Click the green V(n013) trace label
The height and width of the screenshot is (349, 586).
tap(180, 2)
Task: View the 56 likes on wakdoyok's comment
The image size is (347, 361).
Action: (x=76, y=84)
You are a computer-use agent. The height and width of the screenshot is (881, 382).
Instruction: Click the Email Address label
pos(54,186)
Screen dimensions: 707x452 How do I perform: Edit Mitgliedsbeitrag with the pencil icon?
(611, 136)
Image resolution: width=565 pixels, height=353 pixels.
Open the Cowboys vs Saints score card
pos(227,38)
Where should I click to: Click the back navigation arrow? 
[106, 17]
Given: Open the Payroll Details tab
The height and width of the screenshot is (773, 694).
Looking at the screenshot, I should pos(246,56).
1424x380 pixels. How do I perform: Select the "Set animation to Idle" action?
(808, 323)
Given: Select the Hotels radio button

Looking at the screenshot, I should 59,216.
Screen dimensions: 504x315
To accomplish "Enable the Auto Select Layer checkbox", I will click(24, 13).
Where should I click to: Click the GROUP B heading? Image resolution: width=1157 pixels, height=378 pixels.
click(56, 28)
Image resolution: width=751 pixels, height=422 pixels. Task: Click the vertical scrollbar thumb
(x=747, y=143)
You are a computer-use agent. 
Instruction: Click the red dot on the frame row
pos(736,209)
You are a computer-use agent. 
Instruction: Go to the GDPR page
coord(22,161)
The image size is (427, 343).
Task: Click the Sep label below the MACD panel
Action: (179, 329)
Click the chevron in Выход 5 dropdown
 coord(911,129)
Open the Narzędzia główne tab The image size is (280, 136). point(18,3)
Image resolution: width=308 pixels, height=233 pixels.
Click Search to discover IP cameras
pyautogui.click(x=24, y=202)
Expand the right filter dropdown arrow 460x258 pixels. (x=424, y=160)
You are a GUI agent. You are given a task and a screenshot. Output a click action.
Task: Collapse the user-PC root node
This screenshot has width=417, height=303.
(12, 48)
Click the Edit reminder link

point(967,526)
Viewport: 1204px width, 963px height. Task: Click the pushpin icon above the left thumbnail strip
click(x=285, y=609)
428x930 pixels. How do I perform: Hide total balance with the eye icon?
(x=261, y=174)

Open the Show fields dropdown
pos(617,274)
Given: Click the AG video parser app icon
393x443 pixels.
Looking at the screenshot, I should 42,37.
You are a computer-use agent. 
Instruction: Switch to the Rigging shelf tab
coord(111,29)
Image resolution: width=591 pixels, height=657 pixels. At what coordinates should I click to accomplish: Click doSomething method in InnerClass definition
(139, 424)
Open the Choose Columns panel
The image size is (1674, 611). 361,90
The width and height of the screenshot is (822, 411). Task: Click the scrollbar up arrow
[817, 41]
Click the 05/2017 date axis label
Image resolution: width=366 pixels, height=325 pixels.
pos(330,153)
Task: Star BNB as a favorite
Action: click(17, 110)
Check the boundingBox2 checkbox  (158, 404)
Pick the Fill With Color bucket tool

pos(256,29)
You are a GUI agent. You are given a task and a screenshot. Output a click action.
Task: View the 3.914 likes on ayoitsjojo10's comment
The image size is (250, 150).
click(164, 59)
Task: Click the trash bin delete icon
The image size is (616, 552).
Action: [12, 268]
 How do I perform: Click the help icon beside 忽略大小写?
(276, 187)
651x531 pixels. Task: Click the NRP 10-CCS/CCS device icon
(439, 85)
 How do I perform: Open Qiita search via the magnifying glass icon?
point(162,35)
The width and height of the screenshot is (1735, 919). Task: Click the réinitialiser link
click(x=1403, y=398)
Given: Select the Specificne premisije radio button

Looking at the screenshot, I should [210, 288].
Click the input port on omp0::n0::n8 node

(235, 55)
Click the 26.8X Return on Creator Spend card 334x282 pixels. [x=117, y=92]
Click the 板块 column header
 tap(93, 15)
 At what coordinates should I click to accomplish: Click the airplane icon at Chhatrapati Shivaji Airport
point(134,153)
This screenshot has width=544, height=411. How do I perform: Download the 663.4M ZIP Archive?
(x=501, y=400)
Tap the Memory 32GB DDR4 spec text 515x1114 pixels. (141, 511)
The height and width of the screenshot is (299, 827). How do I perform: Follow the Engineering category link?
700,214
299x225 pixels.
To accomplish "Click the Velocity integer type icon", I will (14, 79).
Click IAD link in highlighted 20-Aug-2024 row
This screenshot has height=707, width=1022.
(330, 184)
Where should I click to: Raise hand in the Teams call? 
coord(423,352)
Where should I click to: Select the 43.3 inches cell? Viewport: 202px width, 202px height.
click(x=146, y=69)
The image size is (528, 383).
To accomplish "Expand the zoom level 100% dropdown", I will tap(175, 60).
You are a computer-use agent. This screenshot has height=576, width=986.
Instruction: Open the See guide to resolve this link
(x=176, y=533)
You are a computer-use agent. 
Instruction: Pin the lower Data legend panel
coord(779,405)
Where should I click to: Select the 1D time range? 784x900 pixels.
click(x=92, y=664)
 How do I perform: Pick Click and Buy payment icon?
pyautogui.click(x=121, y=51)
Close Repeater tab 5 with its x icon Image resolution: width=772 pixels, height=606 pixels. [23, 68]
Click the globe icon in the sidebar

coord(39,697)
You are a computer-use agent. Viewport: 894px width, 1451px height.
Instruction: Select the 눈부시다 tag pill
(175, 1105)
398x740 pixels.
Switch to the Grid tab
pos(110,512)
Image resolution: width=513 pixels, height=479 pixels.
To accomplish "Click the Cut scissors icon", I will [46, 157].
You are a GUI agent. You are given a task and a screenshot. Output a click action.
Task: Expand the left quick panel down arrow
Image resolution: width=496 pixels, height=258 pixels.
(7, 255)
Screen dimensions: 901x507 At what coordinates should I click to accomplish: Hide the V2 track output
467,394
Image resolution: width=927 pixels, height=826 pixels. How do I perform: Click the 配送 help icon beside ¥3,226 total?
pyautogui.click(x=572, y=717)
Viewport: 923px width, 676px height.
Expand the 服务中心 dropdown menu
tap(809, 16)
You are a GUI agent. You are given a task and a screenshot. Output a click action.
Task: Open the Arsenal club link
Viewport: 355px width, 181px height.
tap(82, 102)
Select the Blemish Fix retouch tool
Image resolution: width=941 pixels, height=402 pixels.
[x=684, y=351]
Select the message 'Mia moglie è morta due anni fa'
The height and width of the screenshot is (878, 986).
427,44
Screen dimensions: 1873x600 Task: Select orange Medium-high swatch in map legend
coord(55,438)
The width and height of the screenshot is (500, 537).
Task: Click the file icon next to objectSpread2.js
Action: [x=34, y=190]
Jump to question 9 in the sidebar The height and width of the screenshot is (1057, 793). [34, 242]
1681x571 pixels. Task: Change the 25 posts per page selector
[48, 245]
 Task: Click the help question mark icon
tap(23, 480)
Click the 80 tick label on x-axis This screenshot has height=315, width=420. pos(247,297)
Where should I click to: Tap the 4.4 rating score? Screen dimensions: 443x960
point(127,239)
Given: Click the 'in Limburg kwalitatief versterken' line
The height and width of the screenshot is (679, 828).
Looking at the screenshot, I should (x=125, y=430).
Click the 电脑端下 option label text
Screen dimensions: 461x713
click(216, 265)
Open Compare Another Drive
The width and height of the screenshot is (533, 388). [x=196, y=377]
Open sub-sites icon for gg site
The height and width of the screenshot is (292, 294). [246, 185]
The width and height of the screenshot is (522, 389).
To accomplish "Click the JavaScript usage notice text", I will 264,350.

Requirement
Once you find the line containing "Screen dimensions: 504x315", stop: reproduce exactly that line and every line of the data before it, and nothing else.

Output of the task
Click the green V(n013) trace label
The height and width of the screenshot is (349, 586).
tap(180, 2)
Task: View the 56 likes on wakdoyok's comment
The image size is (347, 361).
Action: (x=76, y=84)
You are a computer-use agent. The height and width of the screenshot is (881, 382).
Instruction: Click the Email Address label
pos(54,186)
Screen dimensions: 707x452 How do I perform: Edit Mitgliedsbeitrag with the pencil icon?
(611, 136)
Image resolution: width=565 pixels, height=353 pixels.
Open the Cowboys vs Saints score card
pos(227,38)
Where should I click to: Click the back navigation arrow? 
[106, 17]
Given: Open the Payroll Details tab
The height and width of the screenshot is (773, 694).
Looking at the screenshot, I should pos(246,56).
1424x380 pixels. How do I perform: Select the "Set animation to Idle" action?
(808, 323)
Given: Select the Hotels radio button

Looking at the screenshot, I should 59,216.
Screen dimensions: 504x315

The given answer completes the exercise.